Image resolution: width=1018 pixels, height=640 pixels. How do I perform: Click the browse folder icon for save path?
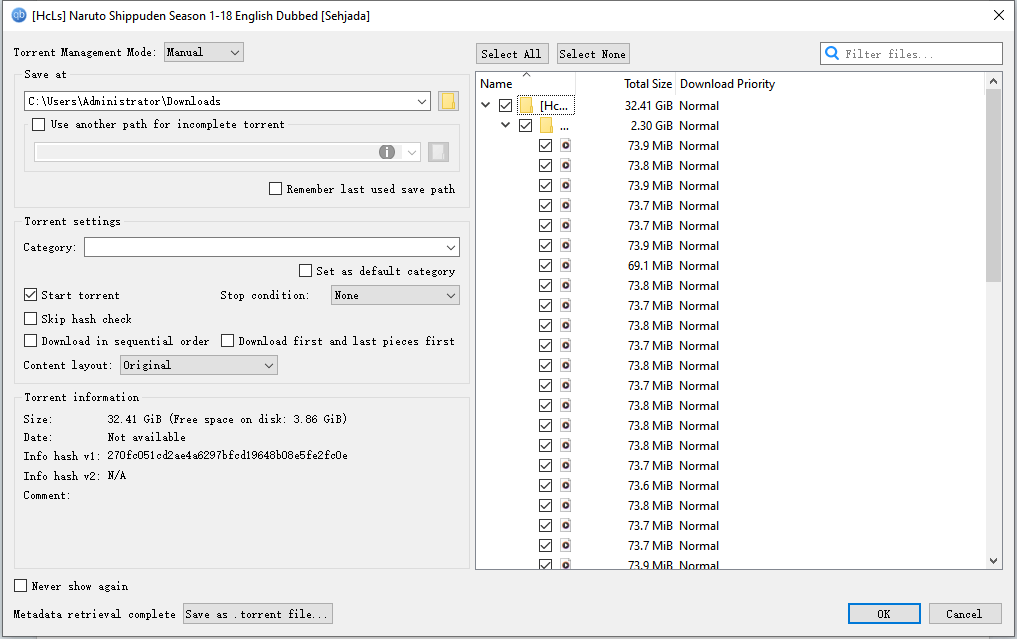pyautogui.click(x=448, y=101)
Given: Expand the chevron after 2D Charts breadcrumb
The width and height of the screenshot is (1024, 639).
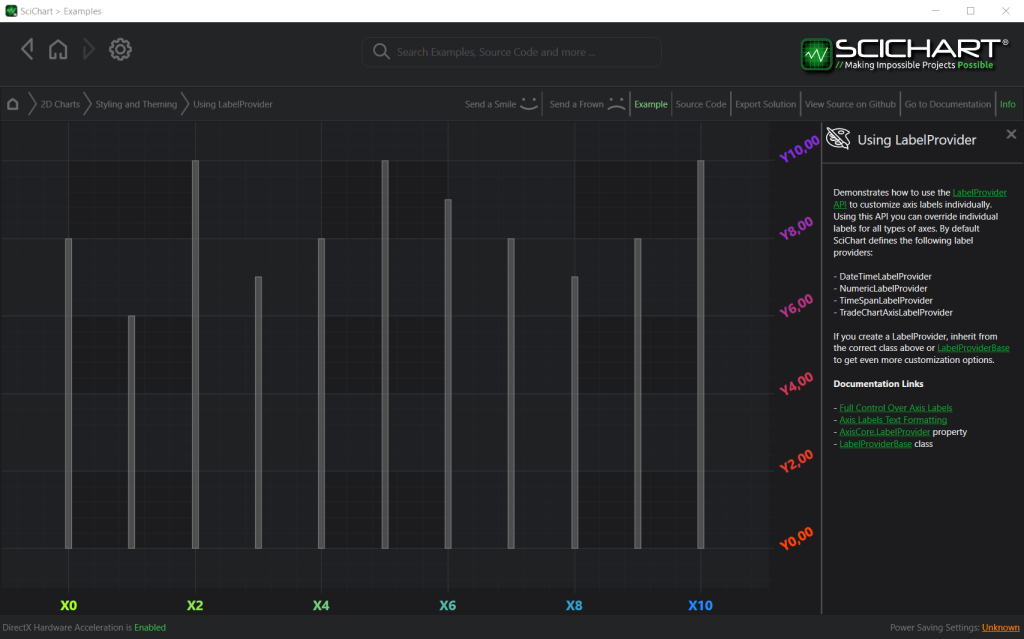Looking at the screenshot, I should 90,103.
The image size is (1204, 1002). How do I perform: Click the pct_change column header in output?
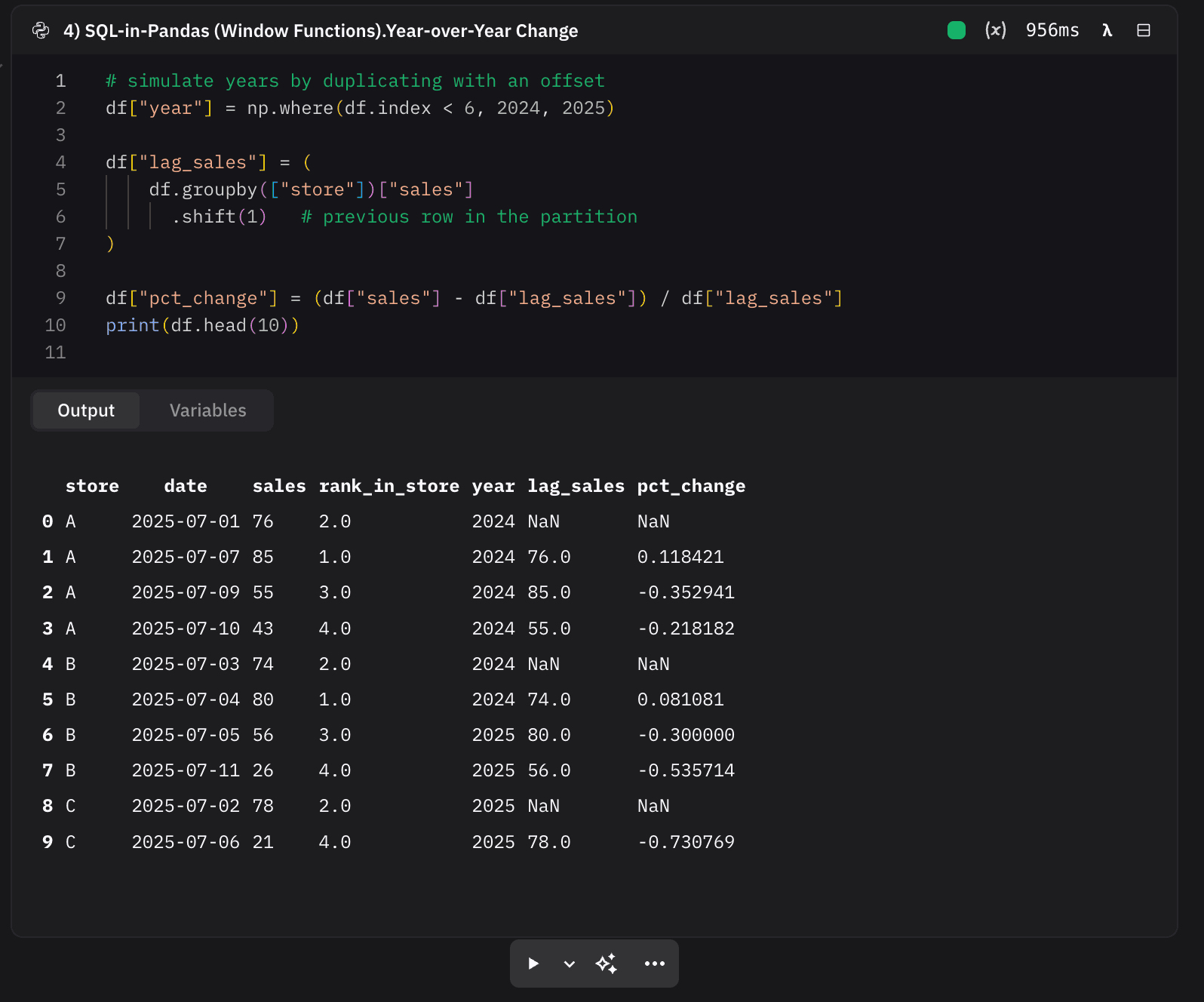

☆ ☆ ☆

Leaving the pictures out, write out every entry exactly.

* Your response *
Image resolution: width=1018 pixels, height=640 pixels. How do I perform: Click the browse folder icon for save path?
pyautogui.click(x=448, y=101)
Given: Expand the chevron after 2D Charts breadcrumb
The width and height of the screenshot is (1024, 639).
Looking at the screenshot, I should 90,103.
The image size is (1204, 1002). How do I perform: Click the pct_change column header in output?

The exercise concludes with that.